Problema ▸
Trascrivi senza modifiche le righe riportate qui sotto, dalla riga che contiene "The image size is (644, 787)." fino alla fine, entrambe incluse. Nella risposta ometti le immagini.

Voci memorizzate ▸
━━━━━━

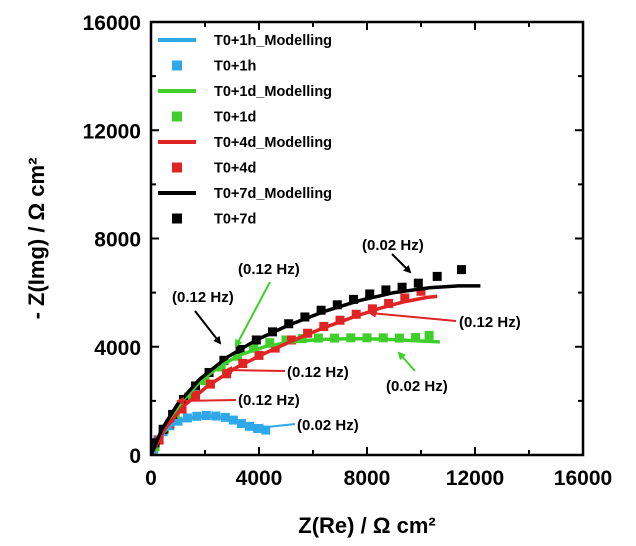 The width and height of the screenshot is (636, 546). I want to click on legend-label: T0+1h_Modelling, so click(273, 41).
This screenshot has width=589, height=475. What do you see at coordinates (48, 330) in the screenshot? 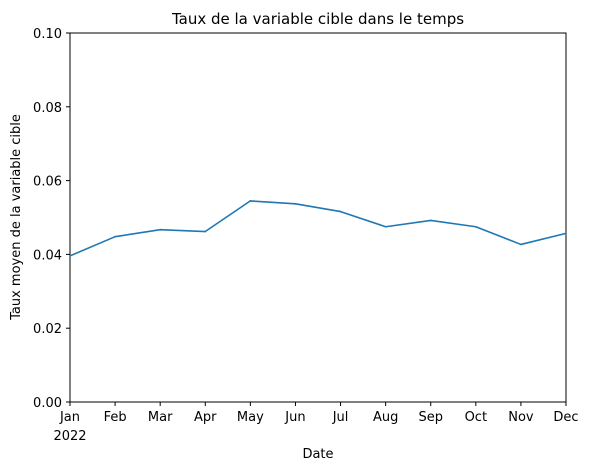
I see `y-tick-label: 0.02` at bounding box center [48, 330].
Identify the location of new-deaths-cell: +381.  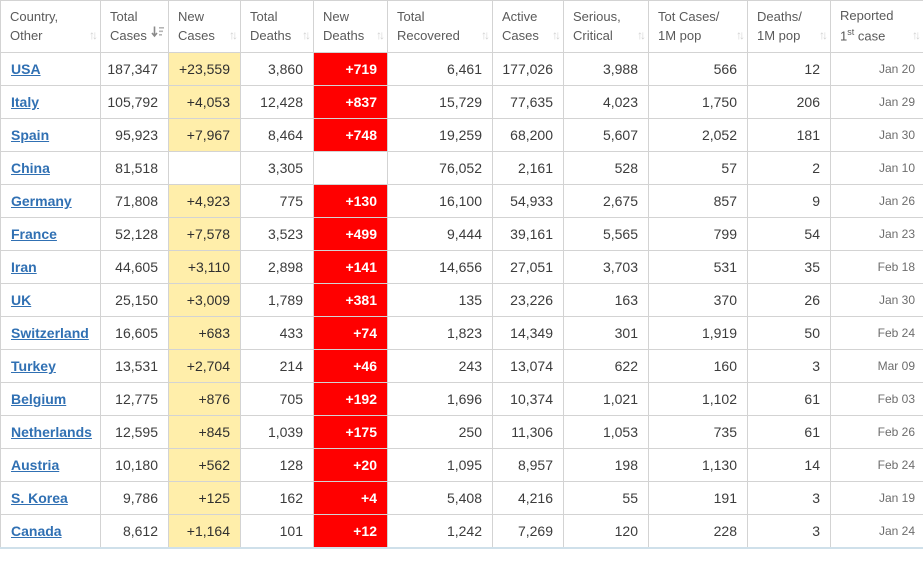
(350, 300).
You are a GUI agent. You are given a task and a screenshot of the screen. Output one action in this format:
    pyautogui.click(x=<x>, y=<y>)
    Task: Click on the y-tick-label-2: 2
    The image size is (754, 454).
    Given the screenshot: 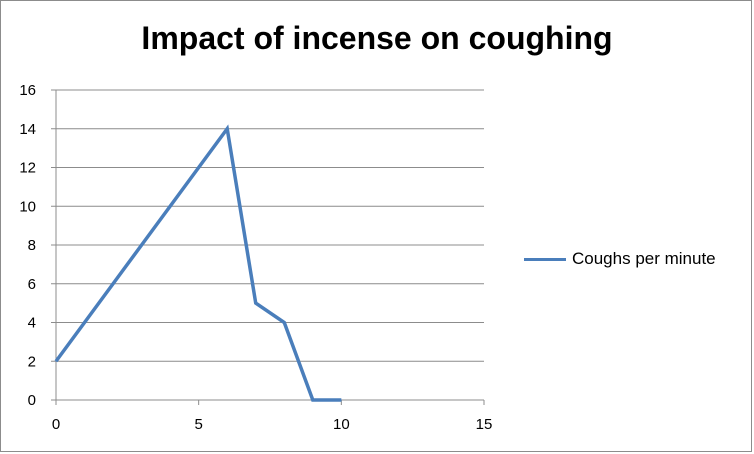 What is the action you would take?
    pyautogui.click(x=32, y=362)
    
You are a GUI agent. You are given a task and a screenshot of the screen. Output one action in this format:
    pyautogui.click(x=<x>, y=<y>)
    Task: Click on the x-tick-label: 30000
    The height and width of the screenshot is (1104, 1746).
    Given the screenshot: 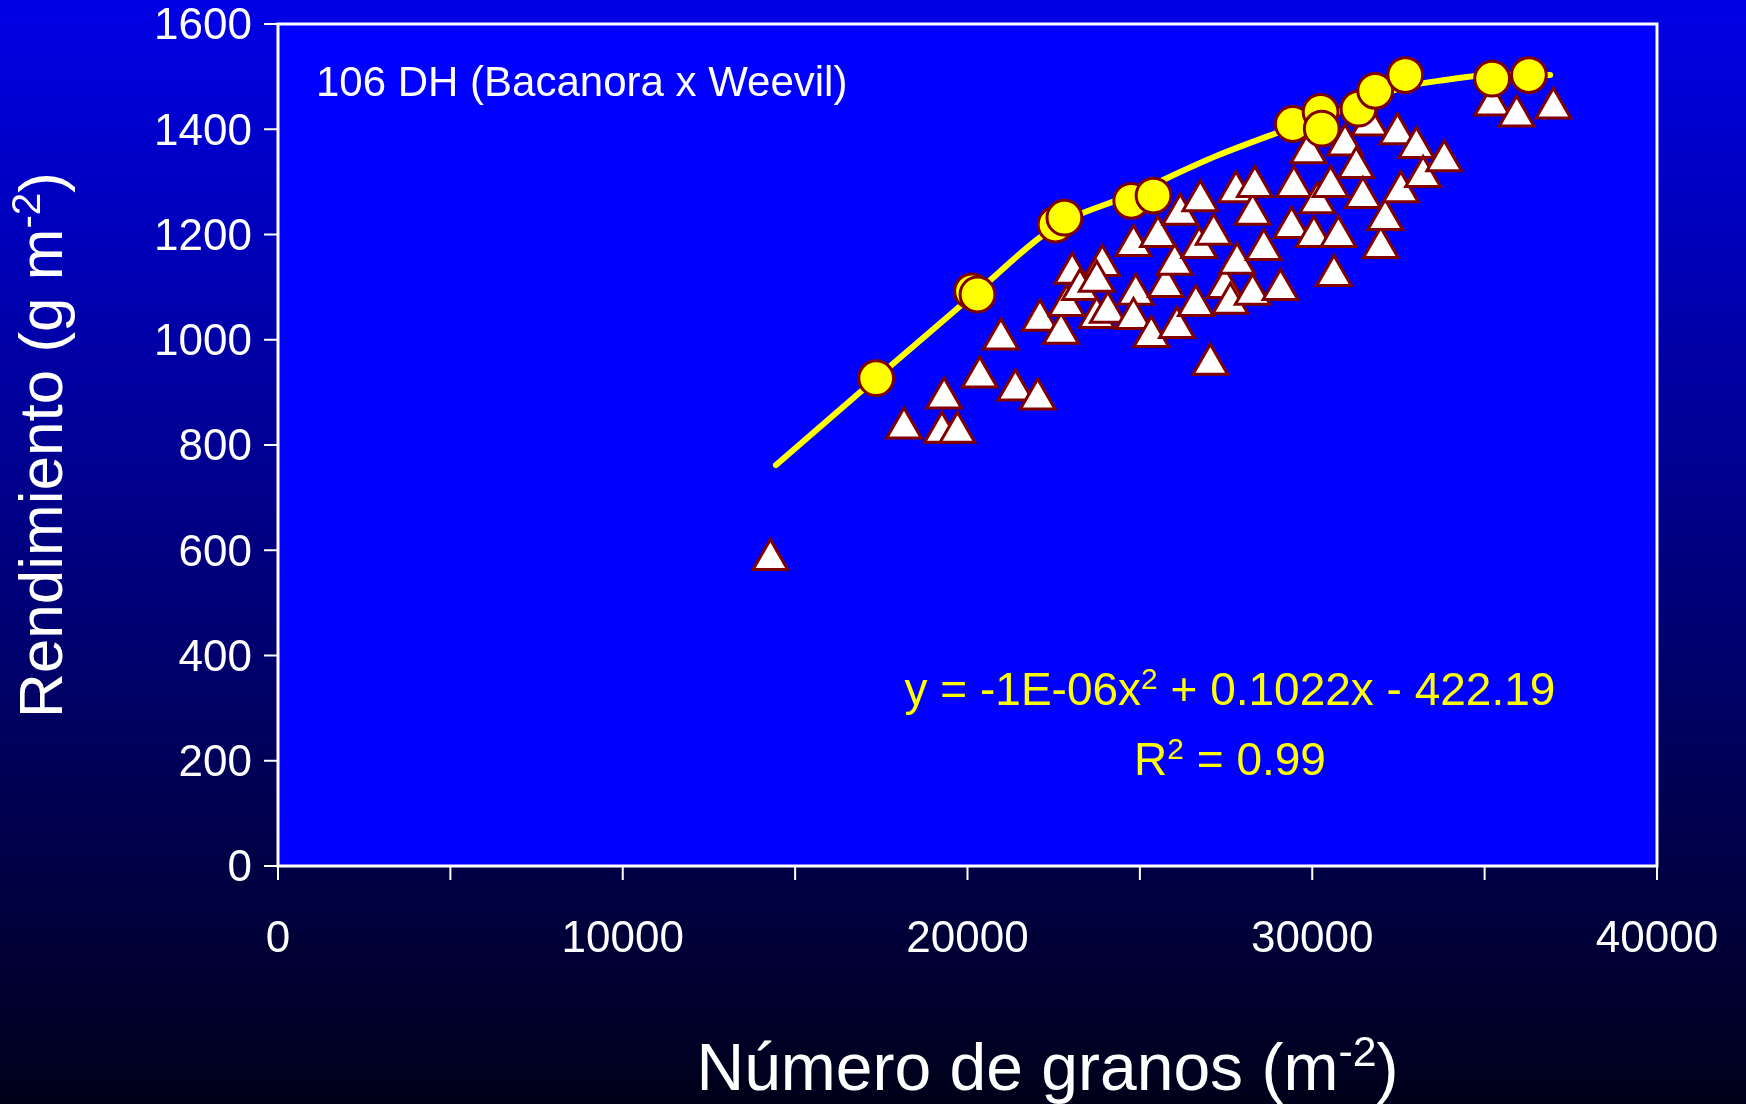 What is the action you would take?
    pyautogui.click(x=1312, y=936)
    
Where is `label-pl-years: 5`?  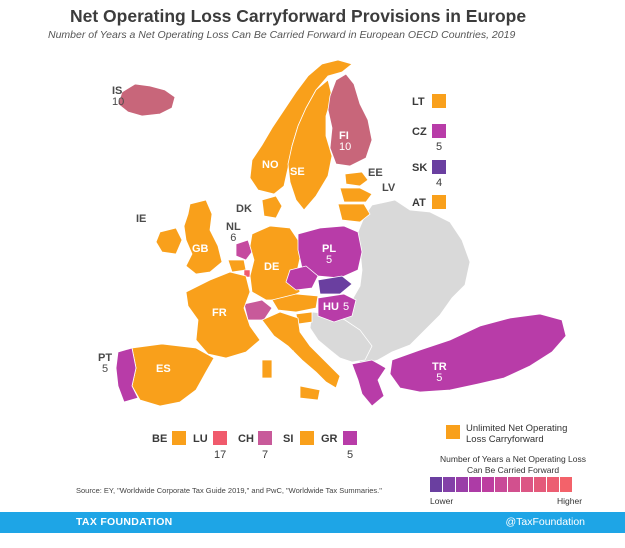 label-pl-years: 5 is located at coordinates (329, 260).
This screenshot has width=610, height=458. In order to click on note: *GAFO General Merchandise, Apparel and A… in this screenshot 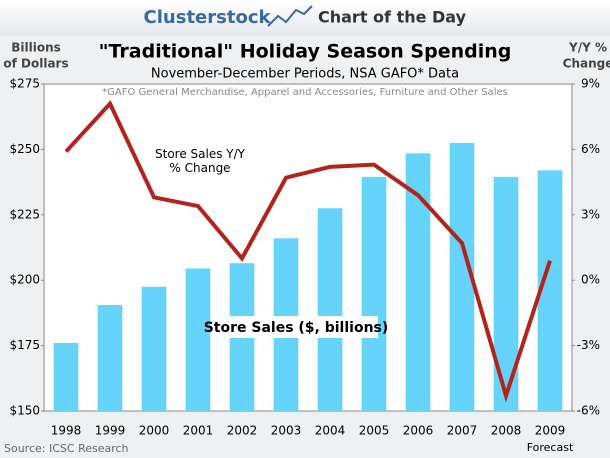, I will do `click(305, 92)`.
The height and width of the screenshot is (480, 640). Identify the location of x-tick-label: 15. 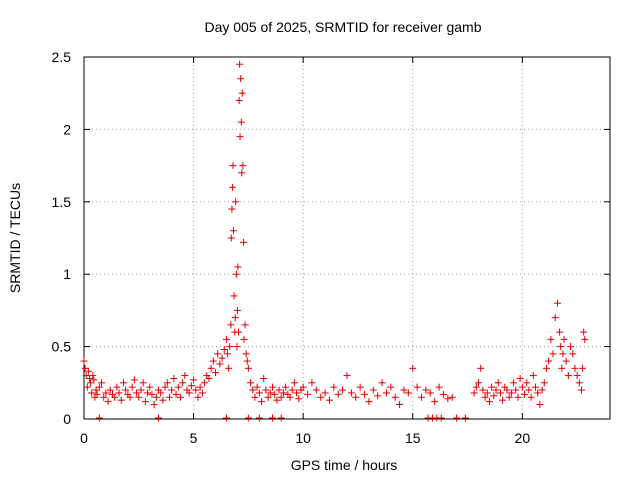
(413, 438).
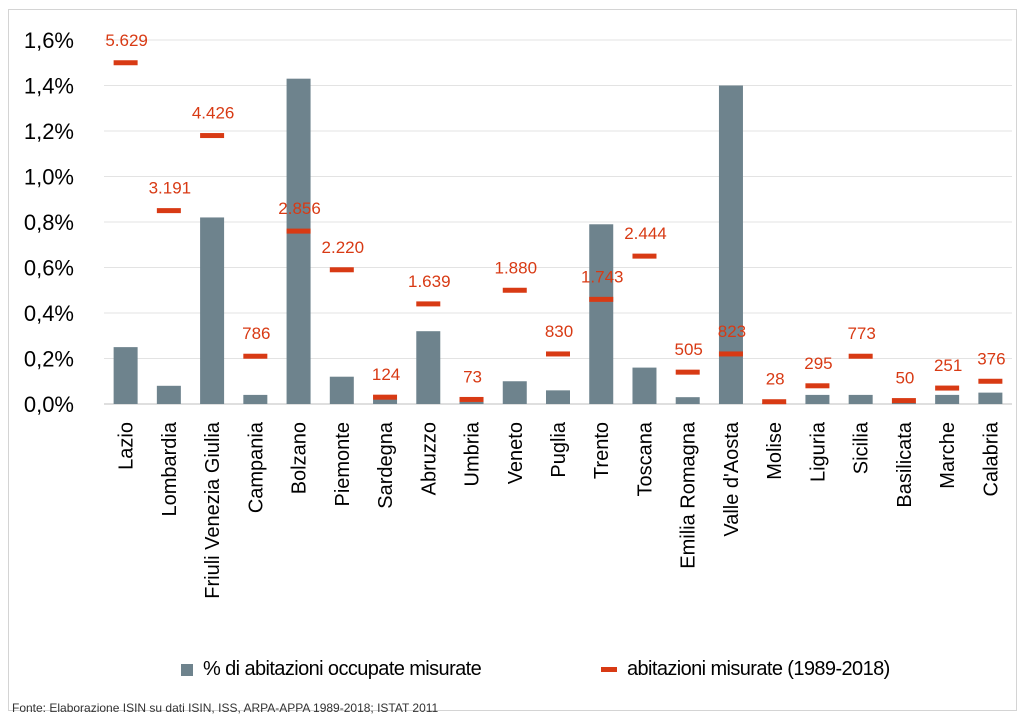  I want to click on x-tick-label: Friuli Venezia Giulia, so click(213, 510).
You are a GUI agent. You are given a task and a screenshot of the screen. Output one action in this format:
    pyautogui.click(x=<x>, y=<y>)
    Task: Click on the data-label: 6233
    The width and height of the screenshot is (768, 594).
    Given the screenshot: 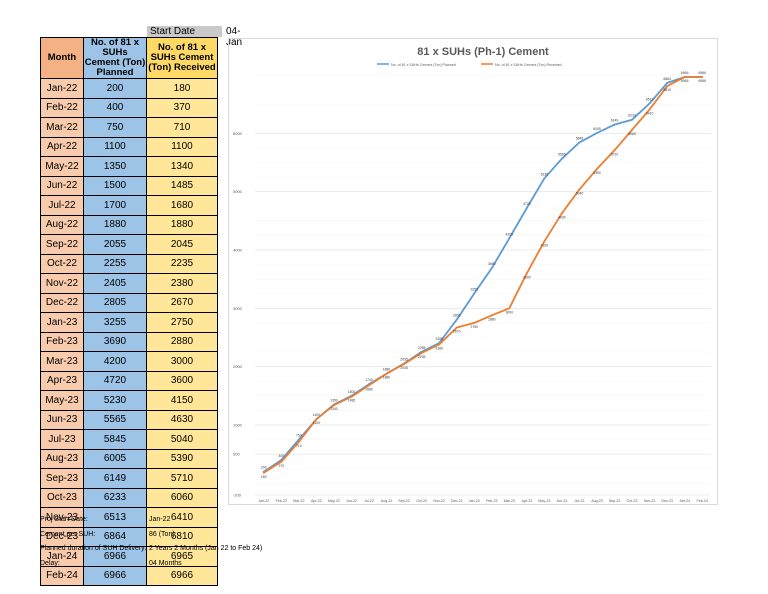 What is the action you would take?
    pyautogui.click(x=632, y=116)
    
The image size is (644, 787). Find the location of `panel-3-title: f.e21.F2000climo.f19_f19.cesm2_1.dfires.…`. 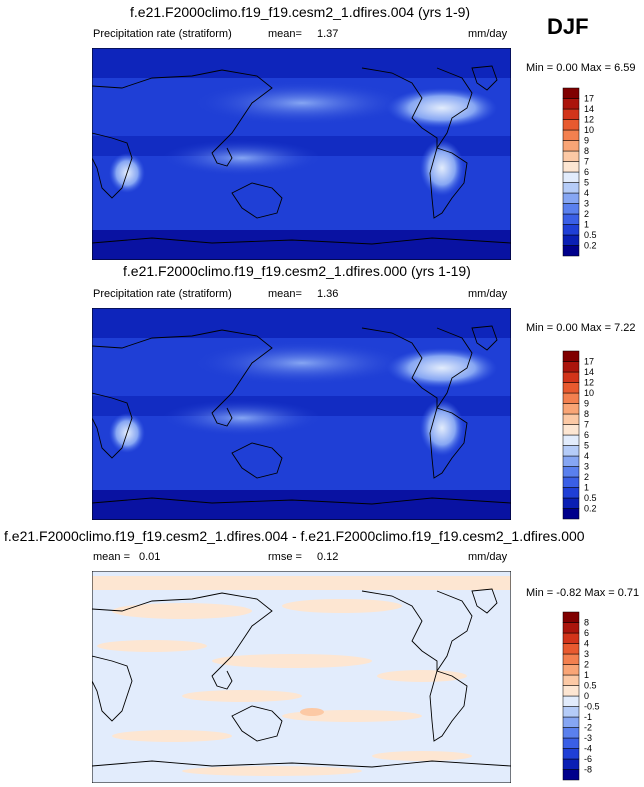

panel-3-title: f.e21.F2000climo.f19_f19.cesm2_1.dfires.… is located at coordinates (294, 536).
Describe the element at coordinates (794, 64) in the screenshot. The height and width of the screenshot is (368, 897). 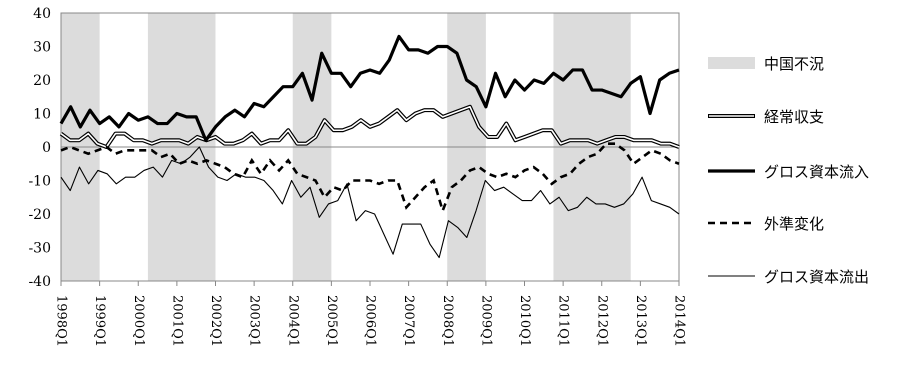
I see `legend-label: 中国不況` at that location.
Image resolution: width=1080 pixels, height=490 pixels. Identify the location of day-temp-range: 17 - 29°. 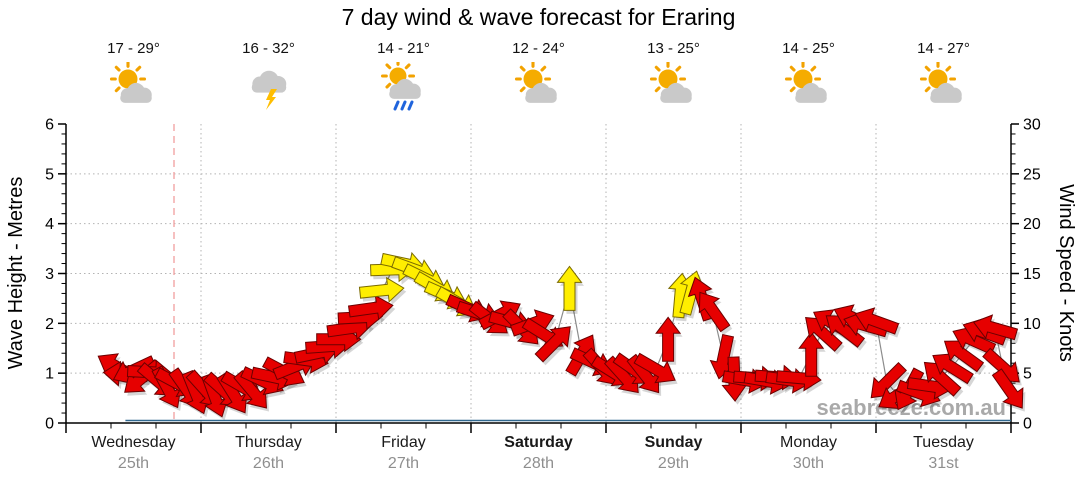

━━━━━━

Esercizio svolto ▸
The image size is (644, 787). Find the location of `panel-3-title: f.e21.F2000climo.f19_f19.cesm2_1.dfires.…`. 

panel-3-title: f.e21.F2000climo.f19_f19.cesm2_1.dfires.… is located at coordinates (294, 536).
Describe the element at coordinates (794, 64) in the screenshot. The height and width of the screenshot is (368, 897). 
I see `legend-label: 中国不況` at that location.
Image resolution: width=1080 pixels, height=490 pixels. Identify the location of day-temp-range: 17 - 29°. 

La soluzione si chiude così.